WTOU (1560 AM) was the call sign assigned from 2019 until 2020, and the last call sign used on the air, by a radio station licensed to Portage, Michigan. It last broadcast an urban adult contemporary format, provided by ABC Radio Networks (The Touch, or "Today's R&B and Old School"). Owned by Midwest Communications, the station served the greater Kalamazoo, Michigan area. The station was assigned the call letters WQLR by the Federal Communications Commission on December 18, 2020, but its license was deleted without any broadcasts being made under the WQLR call letters.

WTOU was also heard in Portage/Kalamazoo on FM translator 95.5 W238AL. Because the station was only licensed for daytime operation, the translator allowed "The Touch" programming to continue after WTOU signed off for the night. This translator was formerly used to relay country sister station WNWN-FM based in Battle Creek, but when another sister station, 96.5 WFAT, was switched to country music as WYZO, W238AL changed its programming source from WNWN-FM to the then-WNWN. W238AL was the third FM translator in Michigan to relay an AM station, after stations in Big Rapids and Charlevoix/Petoskey.

==History==
The station had a Top 40 format as WTPS in the 1960s, a country station as WBUK in the 1970s and 1980s (except for a brief period as an oldies station in 1981-1982), and a beautiful music station as WHEZ.

On September 12, 2019, sister station 930 AM WTOU (now WFAT) in Battle Creek and FM translator W274AQ broke away from the simulcast and flipped to classic hits.

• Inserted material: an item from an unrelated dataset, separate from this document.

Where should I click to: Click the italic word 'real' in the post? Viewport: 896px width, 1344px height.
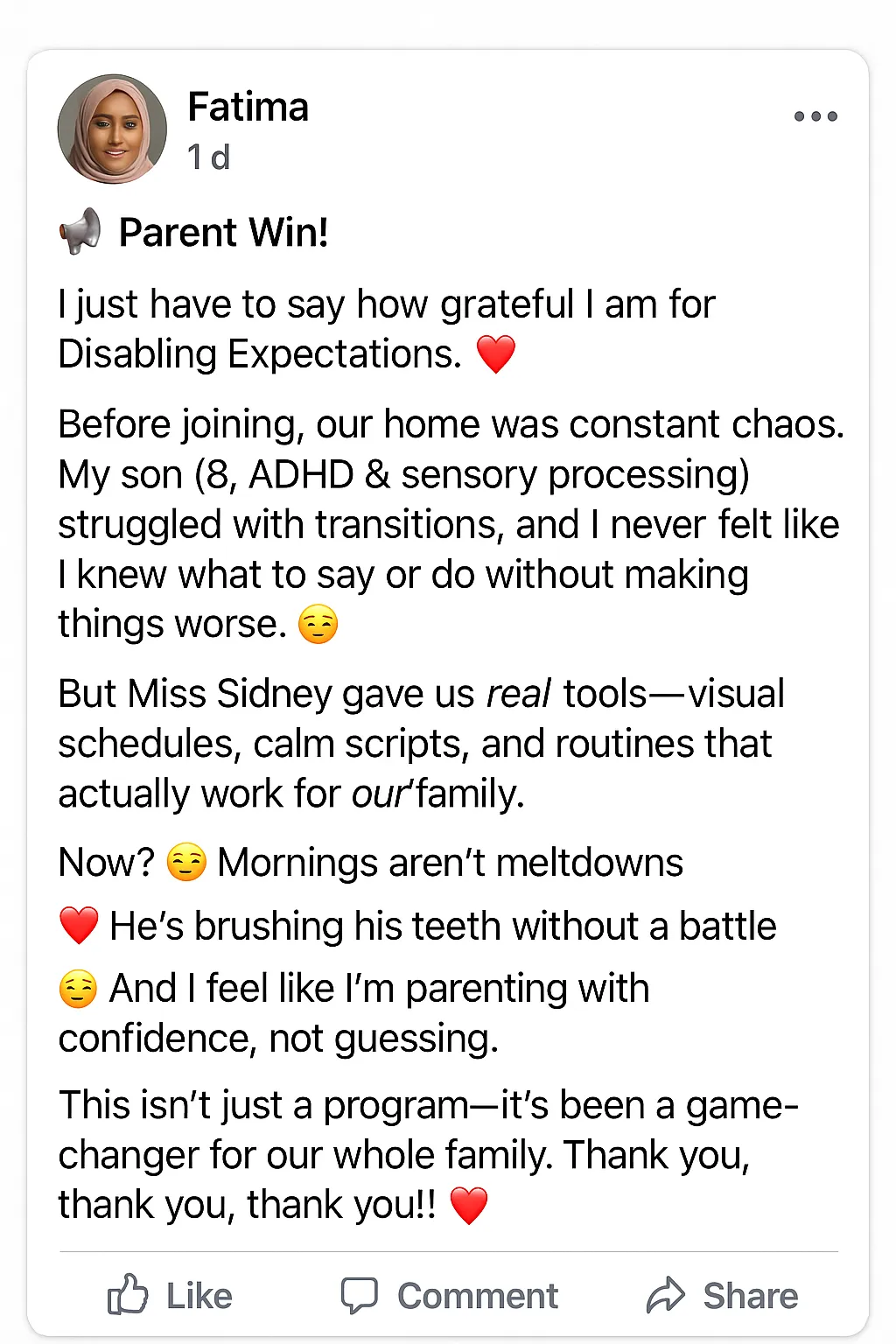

On December 18, 2020, WTOU swapped call signs with AM 1660 WQLR, and signed off forever after playing the national anthem of the United States of America by Whitney Houston and The Florida Orchestra. AM 1560's license was then surrendered and cancelled on January 5, 2021. Translator W238AL then began simulcasting 1660 AM, with that station now holding the WTOU callsign.